Bangladesh juga merupakan negara dengan jumlah penduduk sekitar 162 juta, 7 persen di antaranya kelas menengah ke atas.
Kalangan menengah ke atas di Bangladesh pada 2025 diprediksi mencapai 20 persen dari total penduduknya atau sekitar 40 juta jiwa. Negara itu ditargetkan menjadi negara berkembang pada 2026.
Pertumbuhan ekonomi Bangladesh cukup tinggi dan stabil. Sejak 2011, pertumbuhan ekonominya rata-rata di atas 6,8 persen. Bahkan sebelum pandemi, pertumbuhan ekonomi Bangladesh mencapai 8,2 persen pada 2019. Pada 2020 pertumbuhan ekonominya mencapai 8 persen.
Mempertimbangkan fakta-fakta tersebut, menurut KBRI Dhaka, Indonesia perlu menjadi mitra utama Bangladesh dan memanfaatkan momentum pertumbuhan dan pembangunan ekonomi yang sedang berlangsung di negara itu.
Baca juga: Dubes RI untuk Swiss: Tak ada batas waktu pencarian putra Ridwan Kamil
Baca juga: Perhiasan karya anak Indonesia asal NTB gebrak pasar Singapura
Pandemi COVID-19 telah memengaruhi pertumbuhan ekonomi Bangladesh. Hampir 62 persen warga Bangladesh kehilangan pekerjaan. Pemerintah negara itu juga membatalkan 10 proyek pembangkit listrik tenaga batubara.
Namun, cadangan devisa Bangladesh hingga Juni 2021 mencapai 46 miliar dolar AS (Rp670,42 triliun) yang diperoleh dari pekerja migran di luar negeri.
Sebagian besar ekonomi Bangladesh disumbang oleh industri tekstil yang mencakup pakaian jadi (RMG) dan pakaian rajut, serta pengiriman uang (remmitance) dari tenaga kerja Bangladesh di luar negeri.
Sektor RMG menyumbang 76 persen dari total ekspor Bangladesh dan menyerap 42 juta tenaga kerja. Namun, lebih dari 90 persen barang konsumsi dan kebutuhan penunjang hidup lainnya di negara itu adalah produk impor.
Selain mendorong investasi BUMN Indonesia di sektor energi dan infrastruktur Bangladesh, Heru juga tengah mengupayakan kerja sama bidang kesehatan, termasuk kerja sama dalam bidang obat-obatan dan vaksin guna menghadapi potensi pandemi mendatang.

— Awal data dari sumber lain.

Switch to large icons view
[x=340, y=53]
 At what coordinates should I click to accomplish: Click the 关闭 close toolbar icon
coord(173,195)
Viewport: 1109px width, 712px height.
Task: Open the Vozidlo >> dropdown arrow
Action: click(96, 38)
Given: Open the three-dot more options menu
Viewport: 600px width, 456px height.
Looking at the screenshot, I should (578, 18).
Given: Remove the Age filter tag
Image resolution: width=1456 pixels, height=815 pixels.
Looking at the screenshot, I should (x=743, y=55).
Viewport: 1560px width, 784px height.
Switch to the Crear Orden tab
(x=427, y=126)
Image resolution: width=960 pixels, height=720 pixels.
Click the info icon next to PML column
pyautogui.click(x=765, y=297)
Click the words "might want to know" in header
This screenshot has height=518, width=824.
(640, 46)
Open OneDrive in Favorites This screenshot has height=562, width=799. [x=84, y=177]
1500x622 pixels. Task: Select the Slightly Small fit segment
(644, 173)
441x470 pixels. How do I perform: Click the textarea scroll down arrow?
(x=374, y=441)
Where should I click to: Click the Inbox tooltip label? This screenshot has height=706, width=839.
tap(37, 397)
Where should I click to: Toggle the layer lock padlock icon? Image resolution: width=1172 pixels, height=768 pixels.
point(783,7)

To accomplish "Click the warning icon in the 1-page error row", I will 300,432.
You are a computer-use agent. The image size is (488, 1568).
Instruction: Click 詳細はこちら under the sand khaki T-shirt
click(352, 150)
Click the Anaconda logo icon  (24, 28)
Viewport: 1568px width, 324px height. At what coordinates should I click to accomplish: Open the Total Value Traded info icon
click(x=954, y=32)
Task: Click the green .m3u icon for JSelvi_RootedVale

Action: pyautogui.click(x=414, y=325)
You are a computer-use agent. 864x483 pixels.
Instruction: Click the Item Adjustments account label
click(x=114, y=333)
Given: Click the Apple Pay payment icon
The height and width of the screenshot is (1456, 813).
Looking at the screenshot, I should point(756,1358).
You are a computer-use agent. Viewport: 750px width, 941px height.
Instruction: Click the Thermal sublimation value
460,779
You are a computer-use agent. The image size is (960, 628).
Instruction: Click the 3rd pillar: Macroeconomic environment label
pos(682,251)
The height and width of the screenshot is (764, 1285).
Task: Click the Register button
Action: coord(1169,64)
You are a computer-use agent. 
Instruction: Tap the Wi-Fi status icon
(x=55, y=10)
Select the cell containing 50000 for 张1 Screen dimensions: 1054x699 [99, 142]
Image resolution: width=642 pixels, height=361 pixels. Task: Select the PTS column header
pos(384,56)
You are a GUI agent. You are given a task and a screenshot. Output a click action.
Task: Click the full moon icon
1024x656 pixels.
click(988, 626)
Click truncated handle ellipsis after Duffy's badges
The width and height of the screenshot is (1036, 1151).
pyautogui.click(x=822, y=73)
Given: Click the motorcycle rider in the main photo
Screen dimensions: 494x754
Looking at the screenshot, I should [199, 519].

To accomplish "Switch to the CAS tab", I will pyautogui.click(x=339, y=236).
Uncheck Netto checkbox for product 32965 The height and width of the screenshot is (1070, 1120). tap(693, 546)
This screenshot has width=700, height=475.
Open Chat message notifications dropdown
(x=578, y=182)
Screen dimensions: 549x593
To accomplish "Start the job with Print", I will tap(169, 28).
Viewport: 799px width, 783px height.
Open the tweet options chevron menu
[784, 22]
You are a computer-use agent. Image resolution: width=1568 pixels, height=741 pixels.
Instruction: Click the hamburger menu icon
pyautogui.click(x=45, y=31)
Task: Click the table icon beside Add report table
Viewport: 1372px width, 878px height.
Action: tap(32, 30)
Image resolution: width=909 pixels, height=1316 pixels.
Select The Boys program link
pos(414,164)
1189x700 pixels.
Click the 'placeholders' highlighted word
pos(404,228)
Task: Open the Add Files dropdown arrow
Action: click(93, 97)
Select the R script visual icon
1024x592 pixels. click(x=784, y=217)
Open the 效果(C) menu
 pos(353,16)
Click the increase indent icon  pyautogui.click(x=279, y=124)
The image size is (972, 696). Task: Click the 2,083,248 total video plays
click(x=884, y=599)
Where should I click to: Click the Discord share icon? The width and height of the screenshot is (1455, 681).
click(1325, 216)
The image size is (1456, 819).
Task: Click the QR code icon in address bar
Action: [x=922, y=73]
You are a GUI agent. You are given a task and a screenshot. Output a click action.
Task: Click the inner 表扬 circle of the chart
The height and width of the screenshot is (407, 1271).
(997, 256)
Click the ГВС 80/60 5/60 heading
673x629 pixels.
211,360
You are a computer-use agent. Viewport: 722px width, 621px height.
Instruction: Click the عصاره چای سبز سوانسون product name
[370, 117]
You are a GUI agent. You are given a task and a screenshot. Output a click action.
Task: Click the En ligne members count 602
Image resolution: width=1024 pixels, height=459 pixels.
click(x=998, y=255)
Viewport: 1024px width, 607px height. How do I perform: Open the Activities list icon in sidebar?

Selama pandemi COVID-19, Bangladesh telah memberikan dukungan dalam bentuk obat-obatan kepada Indonesia. Kerja sama di bidang pertahanan juga tengah dilakukan demi mendorong penjualan produk pertahanan buatan Indonesia. Selain itu, untuk meningkatkan kunjungan wisatawan Bangladesh ke Indonesia, Heru juga akan mendorong realisasi penerbangan langsung Bangladesh-Indonesia dengan maskapai Indonesia.